In spring, the fancies of the young and innocent turn lightly to love. Meanwhile, the rest of us must be content with the vagaries of the Uttar Pradesh election, which certainly cannot be accused of exhibiting the peace of the graveyard.
In terms of real-world applications, the analysis of auctions ranks as one of the most notable successes of game theory. But in the context of elections, even more far-reaching are its explorations of phenomena which, in general parlance, may not be referred to as auctions at all. These are “all-pay auctions”, in which there is only one winner, but all bidders pay the entire value of their bids. An electoral contest in which two or more candidates pour effort, resources, and, not to forget, a fair amount of liquor into the electorate, is one example of an all-pay auction.
What is the game theoretic prediction about the individual and aggregate resources expended in an all-pay auction? Since the efforts of a player will come to naught unless she wins, there is a strong incentive to “bid” aggressively. On the other hand, if everyone bids aggressively, competition will be fierce, and it might make sense to stay out of the contest altogether. But not bidding cannot be an equilibrium strategy either, because if everyone except one player chooses not to bid, then this player could walk away with the prize for next to nothing. Therefore, the optimal approach is to randomize the bid, choosing every possible level of bidding, including the zero bid, with some positive probability.

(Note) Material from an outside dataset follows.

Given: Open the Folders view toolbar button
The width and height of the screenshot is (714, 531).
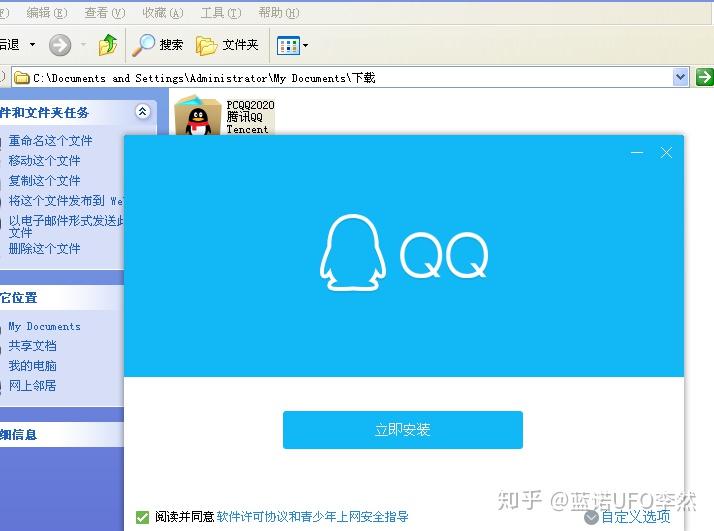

If bidders behave in the manner predicted by theory, then we would observe that, on average, the total effort and cost undertaken by all the bidders combined would be commensurate with the value of the prize on offer. However, evidence from experimental game theory research shows a regular pattern of overbidding in all-pay auctions resulting in an over-allocation of social resources. The 2016 US presidential election saw a total spending of close to $3 billion. In the Uttar Pradesh election as well, political parties, seemingly oblivious of the decree of demonetisation, are engaged in a bonanza of spending. The explanations for this phenomenon include the non-monetary satisfaction derived from winning, aversion to inequality, even spitefulness! This is in contrast to the observed behaviour in “rank order tournaments”, in which there are a large number of winners with graded ranks, and aggregate bidding is in alignment with the total kitty on offer.
While the all-pay auction theory predicts a pattern of over-expenditure, we must probe deeper to understand the stratospheric increase in the money spent in elections over the years. In the context of the US economy, we need to examine the workings of all-pay auctions in the sphere of technology businesses and the financial services industry.
Netscape founder and venture capitalist Marc Andreessen, known for his forthright prognostications, said: “Success in software is winner take all. Second prize is a set of steak knives, and third prize is you’re fired.” He also proclaimed, “Software is eating up the world”, when alluding to the increasing ability of software to occupy a central position in industries as disparate as healthcare and automobiles.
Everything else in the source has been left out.